A major problem with the default postfix install is that any user can send email as any user (even if it’s not your domain!)
The solution is very simple.
Edit /etc/main.cf and add
smtpd_delay_reject = yes
smtpd_helo_required = yessmtpd_sender_restrictions=check_sender_access,hash:/etc/postfix/domains,
reject_unauth_destination,reject_sender_login_mismatch
Make sure you don’t add ‘permit_mynetworks’ here, or local users (or webmail users) will be able to forge their email.

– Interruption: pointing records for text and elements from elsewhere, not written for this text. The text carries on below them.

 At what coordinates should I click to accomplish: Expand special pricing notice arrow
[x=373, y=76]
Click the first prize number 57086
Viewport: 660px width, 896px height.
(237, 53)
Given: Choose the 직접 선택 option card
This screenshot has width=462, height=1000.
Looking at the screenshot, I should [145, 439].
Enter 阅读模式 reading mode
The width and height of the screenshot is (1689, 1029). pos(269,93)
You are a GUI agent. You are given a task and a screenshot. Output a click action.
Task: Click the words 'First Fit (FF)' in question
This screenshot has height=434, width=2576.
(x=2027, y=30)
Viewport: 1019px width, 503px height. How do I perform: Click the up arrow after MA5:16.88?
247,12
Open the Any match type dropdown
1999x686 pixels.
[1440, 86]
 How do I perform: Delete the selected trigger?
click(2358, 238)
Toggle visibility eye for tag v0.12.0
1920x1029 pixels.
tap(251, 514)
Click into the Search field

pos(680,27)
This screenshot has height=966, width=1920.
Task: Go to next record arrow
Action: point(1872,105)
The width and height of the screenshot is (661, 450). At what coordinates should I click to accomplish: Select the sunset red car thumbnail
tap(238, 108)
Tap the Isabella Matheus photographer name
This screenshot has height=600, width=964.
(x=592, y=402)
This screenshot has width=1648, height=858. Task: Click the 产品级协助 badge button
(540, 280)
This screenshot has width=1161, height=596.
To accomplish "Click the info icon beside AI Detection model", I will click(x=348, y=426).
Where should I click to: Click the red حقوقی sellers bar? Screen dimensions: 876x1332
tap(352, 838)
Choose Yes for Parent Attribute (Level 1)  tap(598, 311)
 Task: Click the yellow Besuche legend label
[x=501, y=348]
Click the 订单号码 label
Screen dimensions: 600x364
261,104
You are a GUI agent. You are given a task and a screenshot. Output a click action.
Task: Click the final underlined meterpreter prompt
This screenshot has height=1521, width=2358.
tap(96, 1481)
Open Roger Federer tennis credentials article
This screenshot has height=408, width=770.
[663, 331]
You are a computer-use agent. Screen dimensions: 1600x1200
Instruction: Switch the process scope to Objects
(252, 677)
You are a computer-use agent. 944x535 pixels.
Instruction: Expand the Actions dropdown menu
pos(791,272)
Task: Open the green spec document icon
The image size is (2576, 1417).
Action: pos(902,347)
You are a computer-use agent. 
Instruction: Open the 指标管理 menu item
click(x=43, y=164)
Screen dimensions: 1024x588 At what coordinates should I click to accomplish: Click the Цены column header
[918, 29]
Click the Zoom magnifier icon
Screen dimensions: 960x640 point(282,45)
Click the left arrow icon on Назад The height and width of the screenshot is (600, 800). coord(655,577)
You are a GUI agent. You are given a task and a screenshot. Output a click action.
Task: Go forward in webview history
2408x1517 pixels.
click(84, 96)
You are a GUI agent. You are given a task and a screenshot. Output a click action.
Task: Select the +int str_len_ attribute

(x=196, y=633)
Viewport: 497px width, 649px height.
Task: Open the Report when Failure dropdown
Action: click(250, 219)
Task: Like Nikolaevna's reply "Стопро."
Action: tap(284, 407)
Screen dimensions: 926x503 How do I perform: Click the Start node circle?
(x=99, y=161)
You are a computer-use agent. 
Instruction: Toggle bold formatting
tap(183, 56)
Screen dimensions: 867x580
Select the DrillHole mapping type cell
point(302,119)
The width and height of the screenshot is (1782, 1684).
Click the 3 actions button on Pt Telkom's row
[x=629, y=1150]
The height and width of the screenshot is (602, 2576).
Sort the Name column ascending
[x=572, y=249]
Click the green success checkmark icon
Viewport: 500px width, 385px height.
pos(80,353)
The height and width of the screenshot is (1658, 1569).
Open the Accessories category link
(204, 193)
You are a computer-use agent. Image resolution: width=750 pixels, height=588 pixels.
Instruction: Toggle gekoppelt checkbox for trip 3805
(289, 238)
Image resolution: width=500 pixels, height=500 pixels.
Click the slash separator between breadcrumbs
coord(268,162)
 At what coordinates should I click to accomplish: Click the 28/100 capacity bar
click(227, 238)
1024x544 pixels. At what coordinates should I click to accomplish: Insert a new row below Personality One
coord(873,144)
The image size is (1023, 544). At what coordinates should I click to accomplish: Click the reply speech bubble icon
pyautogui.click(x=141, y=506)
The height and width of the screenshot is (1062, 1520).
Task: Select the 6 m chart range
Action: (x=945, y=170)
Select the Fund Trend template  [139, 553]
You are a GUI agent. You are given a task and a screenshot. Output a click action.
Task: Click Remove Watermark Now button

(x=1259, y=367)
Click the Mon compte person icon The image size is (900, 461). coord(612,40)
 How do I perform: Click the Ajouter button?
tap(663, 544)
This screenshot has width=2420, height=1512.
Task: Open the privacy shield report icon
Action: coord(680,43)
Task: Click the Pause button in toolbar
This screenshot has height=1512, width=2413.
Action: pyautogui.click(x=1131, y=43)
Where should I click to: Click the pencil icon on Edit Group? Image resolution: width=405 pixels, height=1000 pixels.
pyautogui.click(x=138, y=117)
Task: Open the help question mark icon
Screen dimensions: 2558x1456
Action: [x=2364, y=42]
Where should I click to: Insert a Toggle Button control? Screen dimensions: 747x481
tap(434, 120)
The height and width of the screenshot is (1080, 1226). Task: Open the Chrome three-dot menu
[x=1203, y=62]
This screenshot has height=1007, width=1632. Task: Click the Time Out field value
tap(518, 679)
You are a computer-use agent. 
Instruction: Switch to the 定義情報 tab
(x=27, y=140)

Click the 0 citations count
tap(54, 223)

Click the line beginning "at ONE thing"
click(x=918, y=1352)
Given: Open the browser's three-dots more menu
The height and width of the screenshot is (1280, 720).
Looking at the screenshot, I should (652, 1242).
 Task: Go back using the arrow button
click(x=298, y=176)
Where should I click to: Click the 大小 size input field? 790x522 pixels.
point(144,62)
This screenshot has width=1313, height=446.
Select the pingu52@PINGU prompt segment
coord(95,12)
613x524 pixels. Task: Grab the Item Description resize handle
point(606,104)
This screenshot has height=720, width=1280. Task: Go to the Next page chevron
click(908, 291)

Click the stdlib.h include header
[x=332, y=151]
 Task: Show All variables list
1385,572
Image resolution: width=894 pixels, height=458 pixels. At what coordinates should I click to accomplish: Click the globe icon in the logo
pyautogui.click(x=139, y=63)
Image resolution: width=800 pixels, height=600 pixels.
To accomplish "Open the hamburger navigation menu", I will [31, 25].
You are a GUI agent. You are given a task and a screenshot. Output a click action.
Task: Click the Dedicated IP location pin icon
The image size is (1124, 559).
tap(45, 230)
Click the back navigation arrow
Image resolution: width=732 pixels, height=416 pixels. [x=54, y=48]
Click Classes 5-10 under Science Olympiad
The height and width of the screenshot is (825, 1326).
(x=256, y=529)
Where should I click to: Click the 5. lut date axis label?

In /etc/postfix/domains, add
your.domain OK
other.domain OK
and run
postmap /etc/postfix/domains
postfix reload
You might also want to try to help stop spam (along with spamassassin) with blacklists and stopping bad senders.
In /etc/postfix/main.cf
smtpd_recipient_restrictions=permit_mynetworks,reject_unauth_destination,
reject_invalid_hostname,reject_non_fqdn_recipient,reject_unknown_recipient_domain,reject_rbl_client list.dsbl.org,reject_rbl_client sbl.spamhaus.org,reject_rbl_client cbl.abuseat.org,reject_rbl_client dul.dnsbl.sorbs.net,permit
I have mixed feelings about blacklists; my website has shown up on them from time to time after all. Still, if you’re willing to get a few false positives then this should help stop quite a bit of spam.